**What this task involves**
Show every line from the data below that includes "height".

**Source records**
= Beginning of Section =
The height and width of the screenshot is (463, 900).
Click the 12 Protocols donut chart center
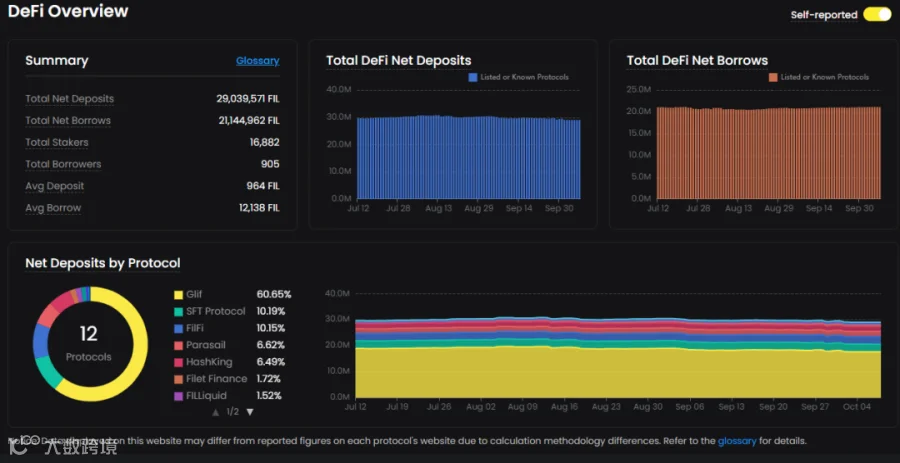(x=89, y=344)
= End of Section =
= Beginning of Section =
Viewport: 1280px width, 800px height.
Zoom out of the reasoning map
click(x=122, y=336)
= End of Section =
**Expected answer**
The height and width of the screenshot is (463, 900).
Viewport: 1280px width, 800px height.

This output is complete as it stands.